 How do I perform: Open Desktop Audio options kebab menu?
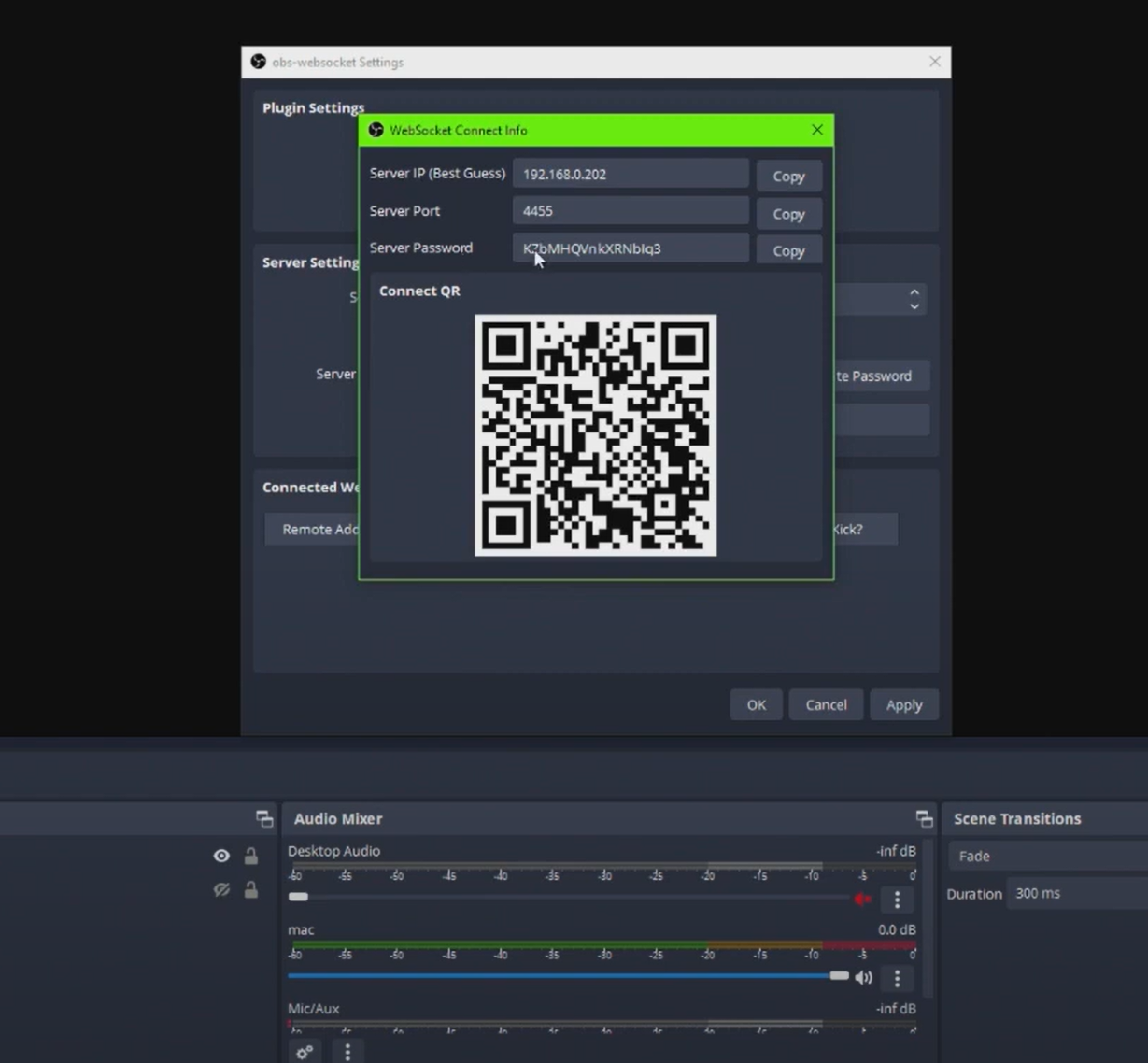pyautogui.click(x=896, y=900)

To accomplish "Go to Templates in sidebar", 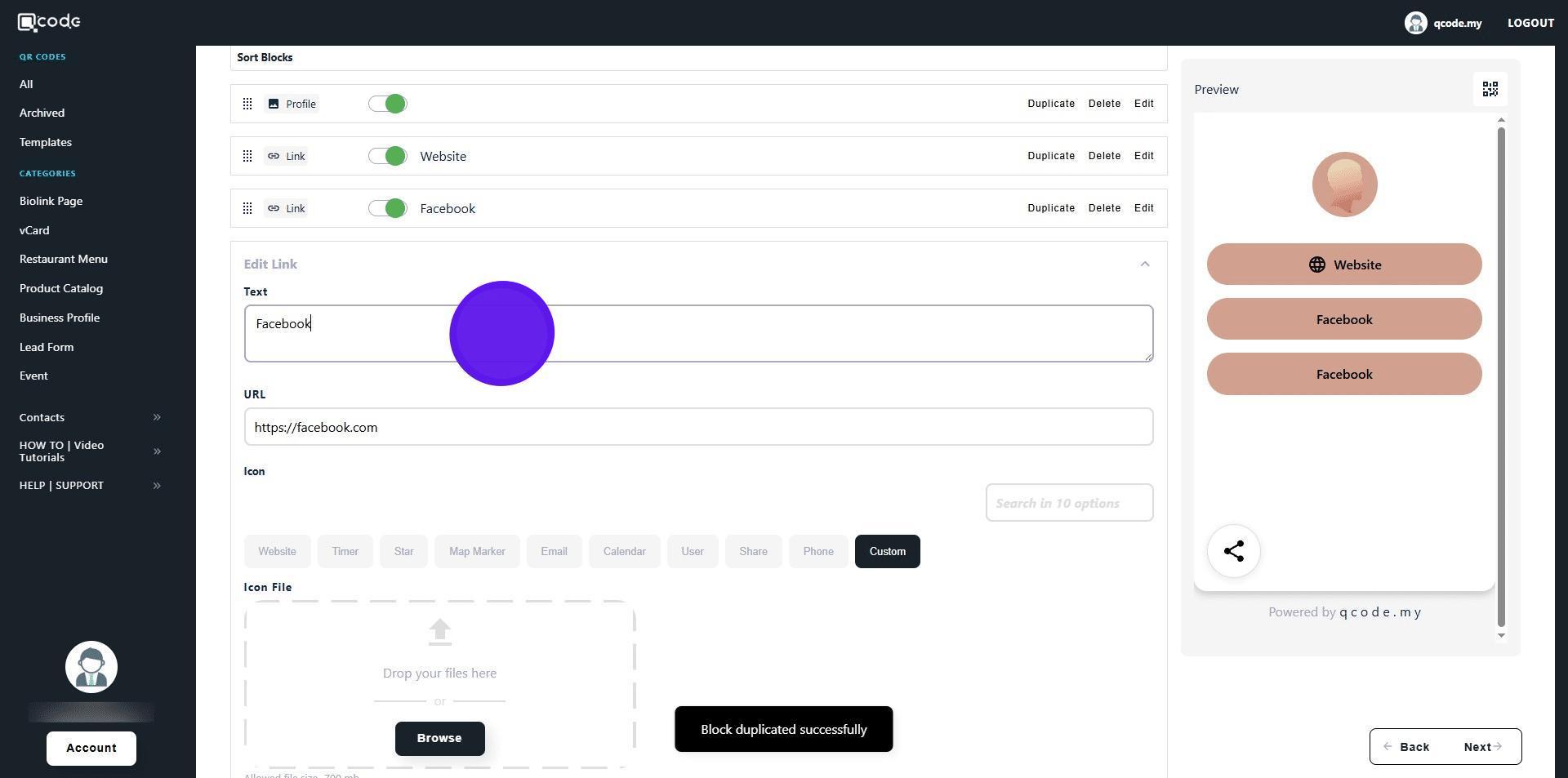I will click(46, 142).
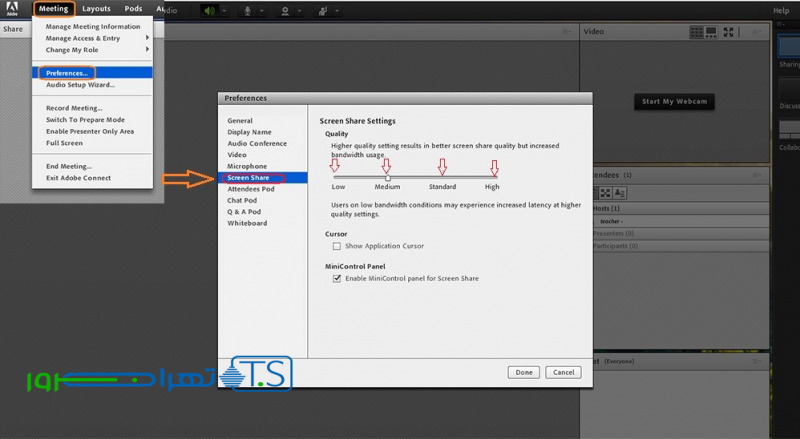Select Record Meeting from the Meeting menu
The width and height of the screenshot is (800, 439).
pos(74,108)
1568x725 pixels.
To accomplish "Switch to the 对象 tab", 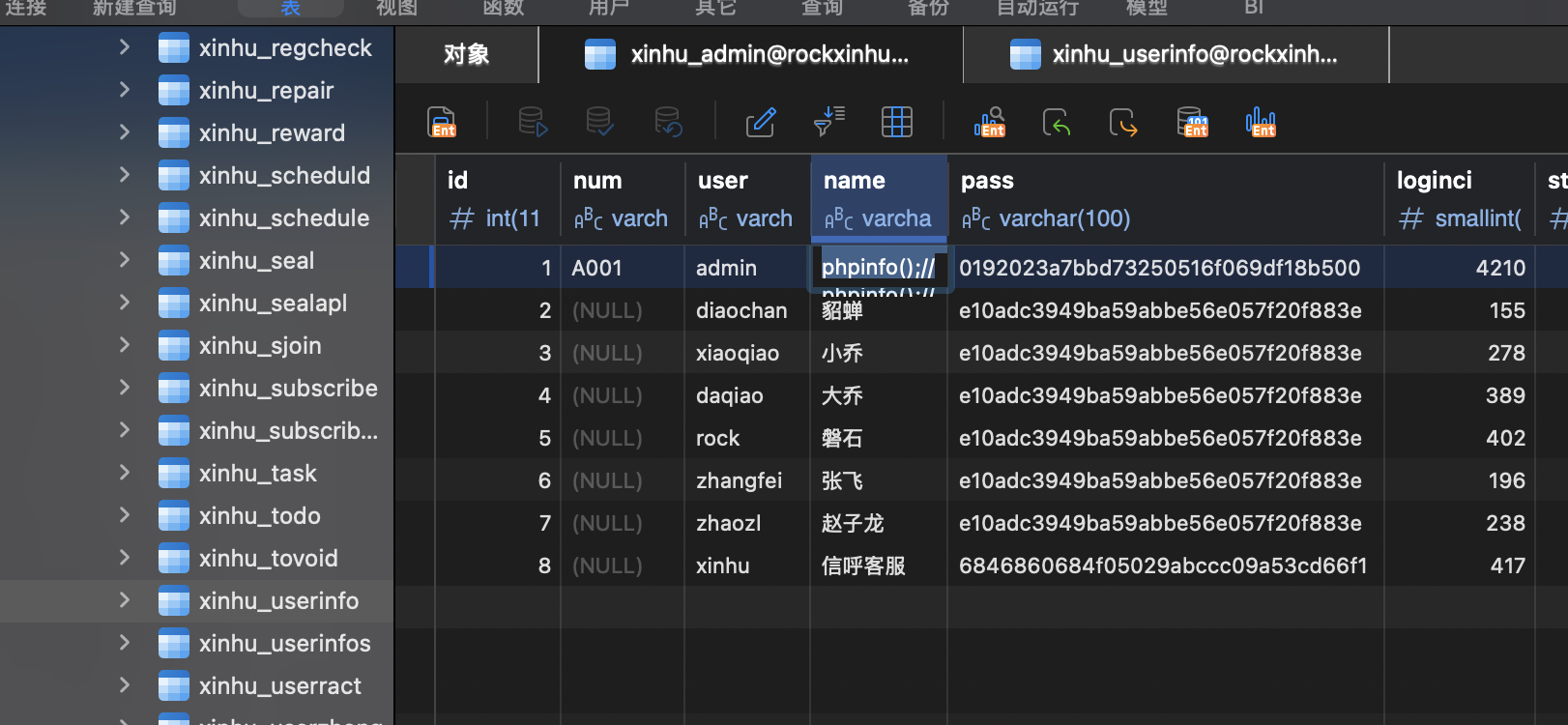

» Goal of the exercise:
Please output the lines from the line that holds "1568x725 pixels." through the final line of the material above, both included. Each line must match exactly, and pictures must be excluded.

» Problem solution:
1568x725 pixels.
To accomplish "Switch to the 对象 tab", 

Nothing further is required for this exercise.